Some Matrix Multiplication Engines Are Not As Accurate As We

What is an accumulator in an accelerator’s GEMM engine and why does it matter?

GPUs and custom accelerators include specialized compute engines for matrix multiplication (also known as matmul or GEMM), such as NVIDIA’s Tensor Cores. These engines efficiently perform matmul on small tensor blocks; therefore, compilers or libraries typically divide large matmul problems into many smaller ones and feed them to these engines. Usually, the output from a Tensor Core of FP8 (e4m3) matmul with the shape of (block_size_m, block_size_k) and (block_size_k, block_size_n) is a (block_size_m, block_size_n) tensor in FP32 (e8m23). However, one interesting thing users rarely noticed is that for hardware efficiency reasons, this FP32 output could have fewer than 23 effective mantissa bits. In other words, the precision of this Tensor Core operation is lower than FP32 as it appears. This hardware design choice has been reported to impact model accuracy under certain circumstances 1, 2. Therefore, from a GPU user’s perspective, we would like to verify the hardware design in use. Because even though the existing hardware cannot be changed, custom kernels can still be written in a proper way to preserve highest achievable accuracy when needed. For hardware designers, it is equally important to have a convenient and efficient way to quantify the impact of this design choice.

Before we dive into details, we need to understand the role of an “accumulator” and the reason for employing reduced precision. Let’s first consider a hypothetical compute engine that can handle a FP8 matmul of block sizes (3, 4) and (4, 3), as illustrated in Fig. 1a. Zooming into the compute engine, the most basic operation would be a row-column inner product, i.e.

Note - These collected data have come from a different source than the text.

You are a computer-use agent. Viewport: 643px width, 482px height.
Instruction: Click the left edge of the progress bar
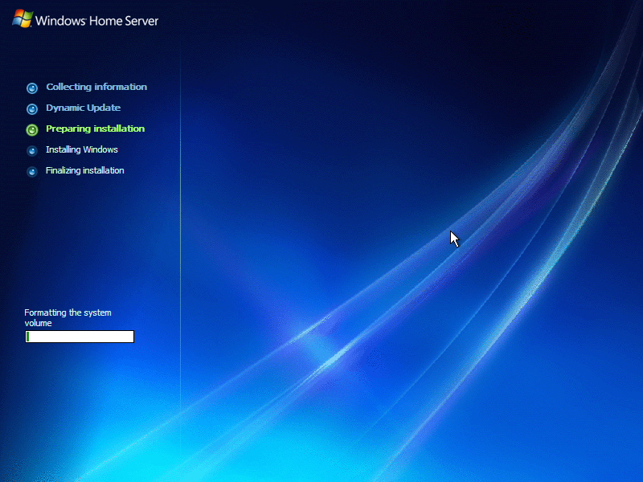click(27, 337)
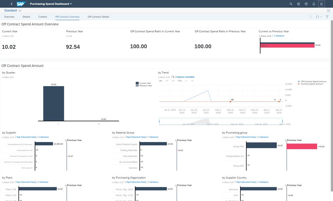Open search in the SAP header

click(291, 4)
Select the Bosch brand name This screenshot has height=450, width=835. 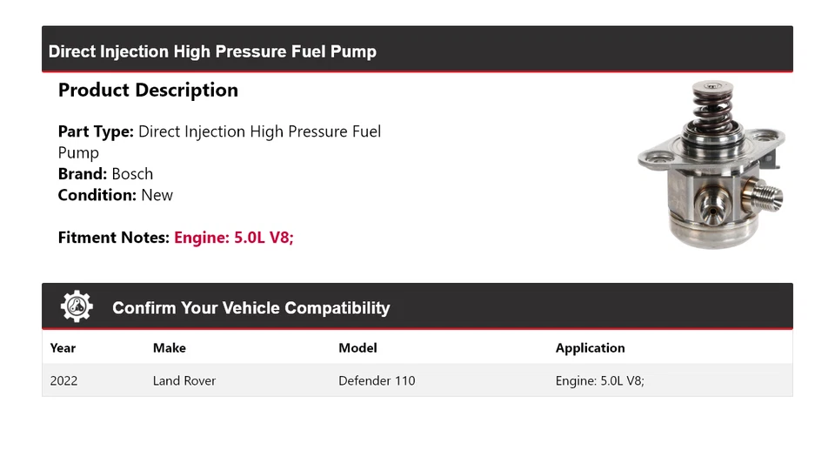coord(132,174)
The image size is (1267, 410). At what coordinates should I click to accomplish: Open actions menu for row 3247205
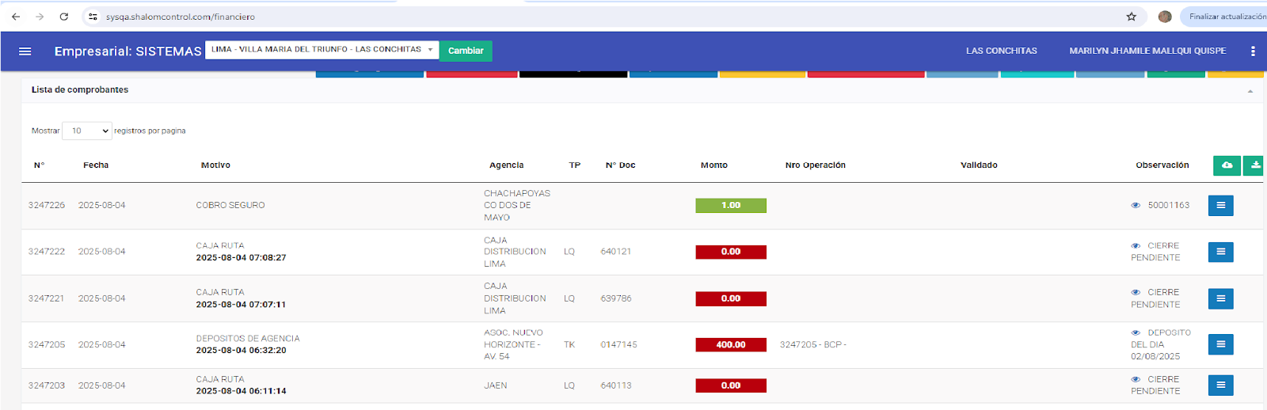[x=1220, y=344]
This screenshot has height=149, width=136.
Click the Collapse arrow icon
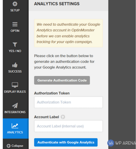pos(9,146)
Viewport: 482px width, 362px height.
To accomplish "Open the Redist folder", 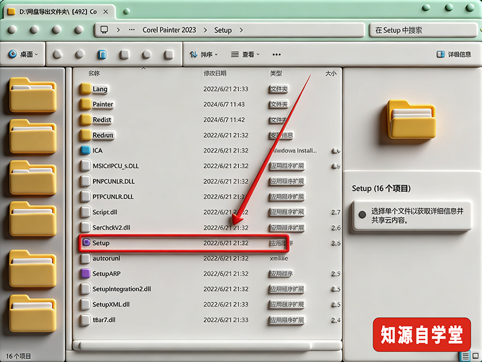I will (102, 119).

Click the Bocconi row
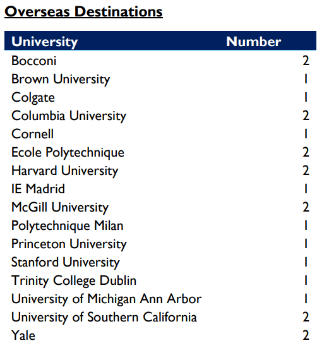160,61
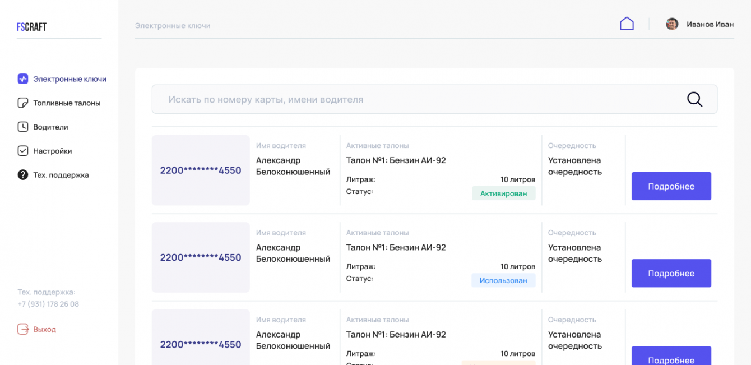This screenshot has width=751, height=365.
Task: Click the Использован status badge
Action: [x=503, y=280]
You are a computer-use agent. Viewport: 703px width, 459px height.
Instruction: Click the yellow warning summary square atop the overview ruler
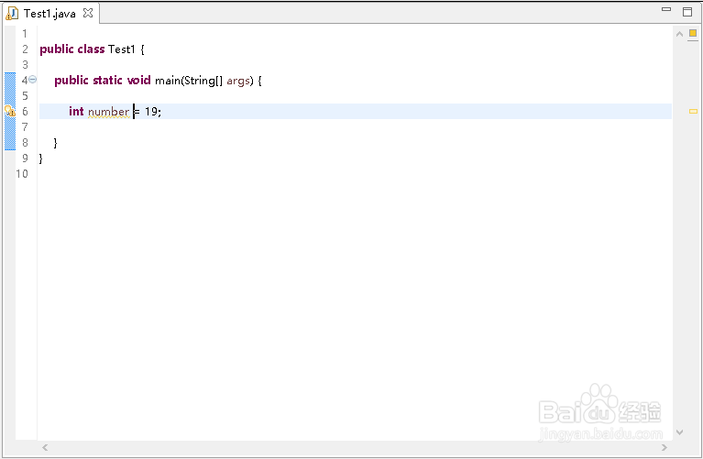(693, 34)
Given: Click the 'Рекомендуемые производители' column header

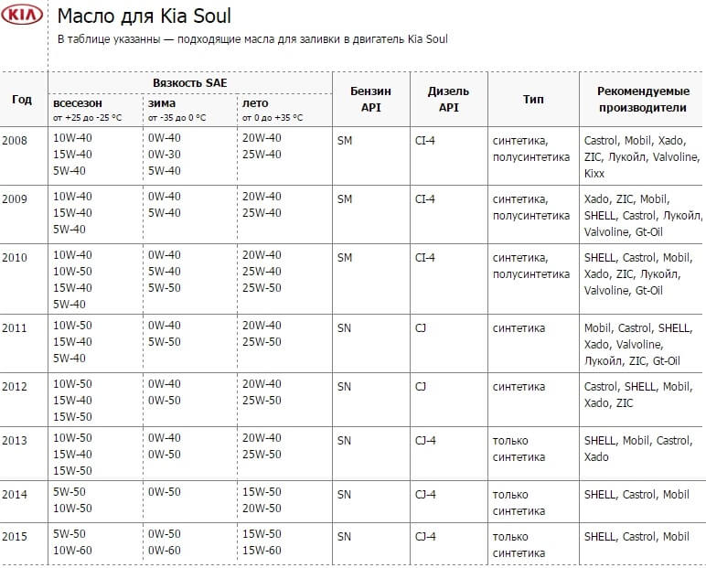Looking at the screenshot, I should point(641,99).
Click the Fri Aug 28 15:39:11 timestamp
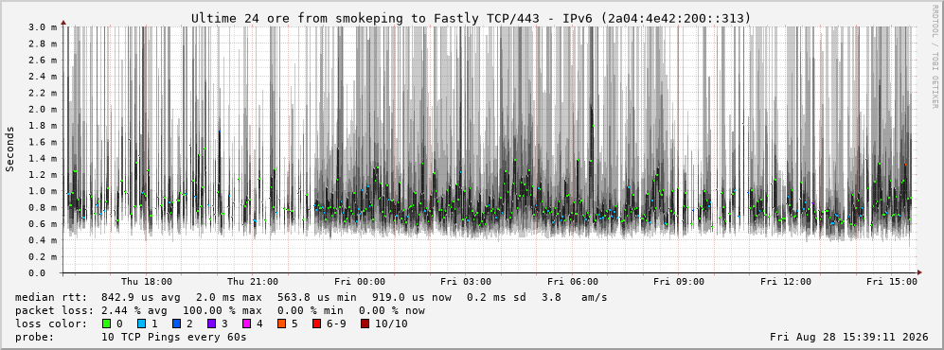The width and height of the screenshot is (944, 350). [x=849, y=338]
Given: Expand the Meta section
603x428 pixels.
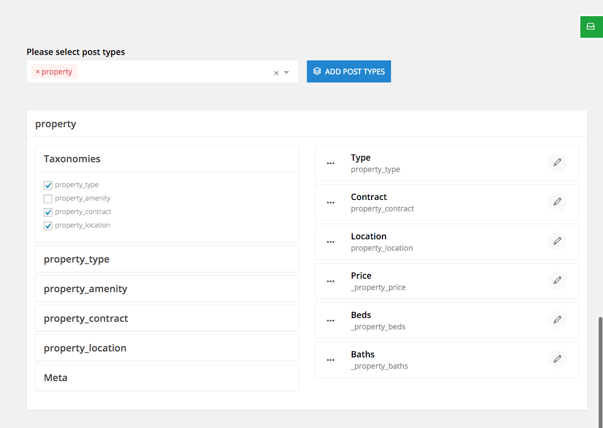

cᵢⱼ = ∑ₖ aᵢₖ * bₖⱼ. One can imagine that an efficient hardware design will simply implement 4 multipliers to compute each pair of a_ik, b_kj, followed by 3 adders to sum up the intermediate results, as shown in Fig. 1b. In this simple example, we can see that the multiplication part can be done in one single parallelized “compute step” assuming enough multipliers are available. But the addition part requires 2 compute steps to complete, as it needs to be done in a hierarchical, serial way. If we scale up this unit design for N elements, multiplication will still take only one step while addition will take log(N) steps.

Furthermore, each multiplier only needs to compute FP8 * FP8 (e4m3), which involves a 4-bit + 4-bit addition (for exponent) and a 4-bit x 4-bit multiplication (for mantissa). However, since each partial product needs to be aligned correctly, the subsequent adders must use significantly more bits than the multipliers. As illustrated by Fig. 2 (just an example, not a real FP8 case), adding two limited precision FP numbers with only 4 mantissa bits could end up as a FP number that requires much more mantissa bits. This loosely explains why the circuit complexity and cost (silicon area and power) of a floating point multiply-accumulate (MAC) operation has a strong dependency on the accumulation precision. Therefore, even if it is safer to use FP32 as the accumulation precision (Fig. 2b), it is worthwhile to explore opportunities to use reduced accumulation precision.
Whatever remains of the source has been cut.